Wednesday, 24 April 2013

different approaches to learning tanach

yesterday, i went to a shiur by r' menachem leibtag. i confess i got there late and so i missed the beginning of this particular tangent. He was teaching about the bracha of 'laasok b'divrei sorah (or laasok b'divrei torah, or however else you wish to transliterate it). he was discussing the different yeshiva approaches to learning tanach - either that of emunas chachamim, where you learn tanach through the prism of chazal, including the disinclination to teach anything negative about any biblical character (i think that there are probably ranges within this approach though), or where you first read and think about a text yourself, and then you turn to chazal to try to understand it.

R' Menachem is not a fire and brimstone person. He pointed out that both approaches have their dangers. The 'yeshivish' approach is far more successful at inculcating yiras shamayim, middos, and keeping kids 'on the derech'. But it comes at a price. (Those are his words.)

But without original study of original texts, one won't understand rabbinical statements (nor rabbinical writings such as the siddur, as R' Menachem is currently teaching us). So there are dangers and drawbacks to both sides.
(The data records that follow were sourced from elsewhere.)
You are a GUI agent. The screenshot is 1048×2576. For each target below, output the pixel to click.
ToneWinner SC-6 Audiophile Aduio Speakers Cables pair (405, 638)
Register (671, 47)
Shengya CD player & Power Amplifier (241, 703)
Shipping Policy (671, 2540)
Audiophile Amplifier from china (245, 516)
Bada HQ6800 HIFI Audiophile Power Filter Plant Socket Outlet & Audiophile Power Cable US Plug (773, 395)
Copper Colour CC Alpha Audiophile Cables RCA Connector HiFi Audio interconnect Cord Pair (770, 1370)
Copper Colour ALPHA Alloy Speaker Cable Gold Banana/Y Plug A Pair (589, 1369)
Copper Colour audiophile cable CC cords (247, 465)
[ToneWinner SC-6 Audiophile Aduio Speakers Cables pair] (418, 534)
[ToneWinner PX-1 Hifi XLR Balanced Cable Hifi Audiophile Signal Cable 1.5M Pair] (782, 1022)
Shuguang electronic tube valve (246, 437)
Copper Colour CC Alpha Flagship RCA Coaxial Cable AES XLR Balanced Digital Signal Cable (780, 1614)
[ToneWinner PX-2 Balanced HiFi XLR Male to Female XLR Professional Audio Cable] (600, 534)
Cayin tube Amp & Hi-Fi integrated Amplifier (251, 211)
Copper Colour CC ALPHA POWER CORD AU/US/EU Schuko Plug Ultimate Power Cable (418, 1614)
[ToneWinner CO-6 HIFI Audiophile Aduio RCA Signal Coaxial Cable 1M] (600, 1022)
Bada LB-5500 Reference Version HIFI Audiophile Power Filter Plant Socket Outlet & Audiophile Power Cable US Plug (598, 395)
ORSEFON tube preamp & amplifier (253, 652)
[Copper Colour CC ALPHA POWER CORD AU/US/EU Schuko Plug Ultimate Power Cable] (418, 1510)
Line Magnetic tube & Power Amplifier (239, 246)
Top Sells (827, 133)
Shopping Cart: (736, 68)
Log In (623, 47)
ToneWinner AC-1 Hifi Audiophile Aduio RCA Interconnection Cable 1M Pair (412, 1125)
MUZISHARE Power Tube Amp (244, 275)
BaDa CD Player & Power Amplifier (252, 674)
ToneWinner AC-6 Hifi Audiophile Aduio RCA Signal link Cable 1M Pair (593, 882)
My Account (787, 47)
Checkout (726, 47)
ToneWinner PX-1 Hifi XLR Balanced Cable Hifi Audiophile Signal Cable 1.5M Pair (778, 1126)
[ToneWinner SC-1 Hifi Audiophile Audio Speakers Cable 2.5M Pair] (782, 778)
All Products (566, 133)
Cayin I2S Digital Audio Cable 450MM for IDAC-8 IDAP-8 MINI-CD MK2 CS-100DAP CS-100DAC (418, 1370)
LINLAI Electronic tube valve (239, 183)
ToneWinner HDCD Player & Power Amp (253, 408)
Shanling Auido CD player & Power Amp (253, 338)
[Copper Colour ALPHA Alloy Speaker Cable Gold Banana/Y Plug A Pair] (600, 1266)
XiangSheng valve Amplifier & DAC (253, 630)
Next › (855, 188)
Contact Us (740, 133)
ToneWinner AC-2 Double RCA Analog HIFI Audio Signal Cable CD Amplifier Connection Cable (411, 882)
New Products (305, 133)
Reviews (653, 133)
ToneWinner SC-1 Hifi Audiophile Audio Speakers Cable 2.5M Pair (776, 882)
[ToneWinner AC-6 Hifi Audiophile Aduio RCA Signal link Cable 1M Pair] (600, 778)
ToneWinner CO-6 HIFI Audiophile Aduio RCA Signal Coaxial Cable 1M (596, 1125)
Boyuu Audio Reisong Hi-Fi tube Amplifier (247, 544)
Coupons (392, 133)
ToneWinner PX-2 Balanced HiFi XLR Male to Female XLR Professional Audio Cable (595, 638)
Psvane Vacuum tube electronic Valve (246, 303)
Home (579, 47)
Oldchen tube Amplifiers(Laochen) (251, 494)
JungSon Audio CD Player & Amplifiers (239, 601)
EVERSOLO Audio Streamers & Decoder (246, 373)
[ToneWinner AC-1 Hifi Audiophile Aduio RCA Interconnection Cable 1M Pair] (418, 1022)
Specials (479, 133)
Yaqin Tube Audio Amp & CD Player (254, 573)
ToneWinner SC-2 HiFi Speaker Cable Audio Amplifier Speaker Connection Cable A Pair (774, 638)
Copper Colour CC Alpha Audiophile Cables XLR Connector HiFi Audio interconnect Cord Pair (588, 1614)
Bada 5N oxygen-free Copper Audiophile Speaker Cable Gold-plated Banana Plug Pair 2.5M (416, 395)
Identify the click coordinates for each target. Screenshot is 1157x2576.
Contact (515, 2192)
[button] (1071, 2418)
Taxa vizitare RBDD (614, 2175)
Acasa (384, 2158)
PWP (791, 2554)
And i am curious - what do you think? Do you agree that the 'emunas chachamim' approach is more successful? Do you think that the price R' Menachem refers to is worth paying? Or do you think that the 'original study' approach is better?

To speak personally, i was taught in a manner which was more in line with the 'emunas chachamim' approach. I grew up learning rashi along with chumash, and it truly affected how i read chumash. i would see the pesukim, but i would read rashi and midrash under and through and between the lines. for many years, this would be without realising it. i remember many times when my husband would raise a question on the parsha, and my response would be 'i don;t see any question, it's obvious, rashi says...' (if someone who doesn;t know me is reading this, he is ba'al teshuvah and did not grow up learning the meforshim alongside the pesukim). it would be hard for me to see the contradiction, because the rashi was so ingrained in my consciousness.

this means that i had to learn how to read the tanach simply, how to read what is there and see what could be there, should be there, shouldn;t be there. while i have no real complaints about the my limmudei kodesh education (well, i do in parts), it got me to where i am today and that is fine, it genuinely took years for me to be able to read some parts of chumash at face value - without the overlay of chazal and midrash. Nowadays that overlay is still there, but i am able to recognise it for what it is and push past it. nowadays, it means that i have a warehouse stocked with midrashic and rabbinic material which i am able to draw on, when i have spotted those puzzles and patterns that lurk amongst the pesukim.

to me, the effect of seeing rashi and midrash along with the words of tanach is like looking through smeared glasses. you can see better than without them on - but you still can't see clearly.

thoughts? opnions? experiences?


  1. Just had this at open evening, was told ahuva has to pretend she has never heard yhe rashi. Dont forget theyre teaching medrash as pshat in gan already. And yes...for me it is has been learning curve "what that isnt in the pshat???" At first i felt i had been lied to...then got over myself.

  2. We often forget that the same Chazal we are supposed to rely on for understanding Tanach are also the final editors of Tanach, deciding which Biblical era materials made the final cut and which didn't. The gemara, for example, discussed how much of the book of Yechezkel almost got removed because of their concerns over how people would understand it. This means that if there is something controversial in Tanach then Chazal wanted us to be aware of it and try to understand it. Another example: if Chazal were that worried about the David-Batsheva incidents they would have removed it from Tanach. It's still in there so we have to learn but if we do then we also have to understand how Chazal saw it and what they wanted us to learn from it. The Bible isn't a casual reading book; everything is it is there for the learning of a moral lesson and this is where Chazal can guide us.